For many firms, their current capabilities in transportation management are incomplete and they are, therefore, spending more money on freight transportation than necessary. They are caught in a dilemma because many recognize the critical importance of transportation management as the last mile in the customer service experience. Despite balancing cost and customer service precariously on the ability to manage the transportation function, they leave any project to improve transportation management to the next phase in their corporate projects planning process.

Taking these steps provides a solid execution plan whether the domestic transportation management process is managed internally or is outsourced. And for third-party logistics providers, it offers a view of what is needed to make the user’s network operate more efficiently.

Here are seven steps to help identify the potential for transportation management excellence and communicate your improvement project’s potential to top management by helping to “size the prize,” design the moving parts of the solution, and articulate the path forward.

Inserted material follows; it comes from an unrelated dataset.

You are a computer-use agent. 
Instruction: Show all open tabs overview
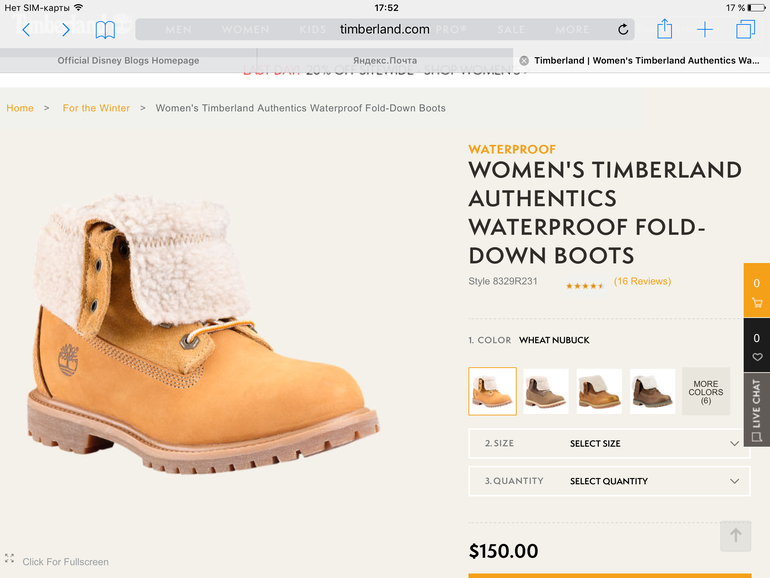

1) Assess your transportation management capabilities.
2) Identify your “target state” of transportation operations performance.
3) Size the prize.
4) Determine the appropriate moving parts to move forward to the target state.
5) Determine the appropriate solution deployment strategy to move to the target state.
6) Plot the course.
7) Keep score for continuous improvement. Approaching the transportation management business process in this manner provides a series of facts and insights that guide improvement and can instruct top management on the value and importance of the transportation management discipline. To achieve these goals, people, process, and technology will be important. All three dimensions are central to progression toward transportation management excellence.

Steps one through four, work through the process of establishing a current performance baseline and setting goals. These steps also help determine how much opportunity exists, and will define what additional capabilities (people, process, and technology) will be required to realize those benefits.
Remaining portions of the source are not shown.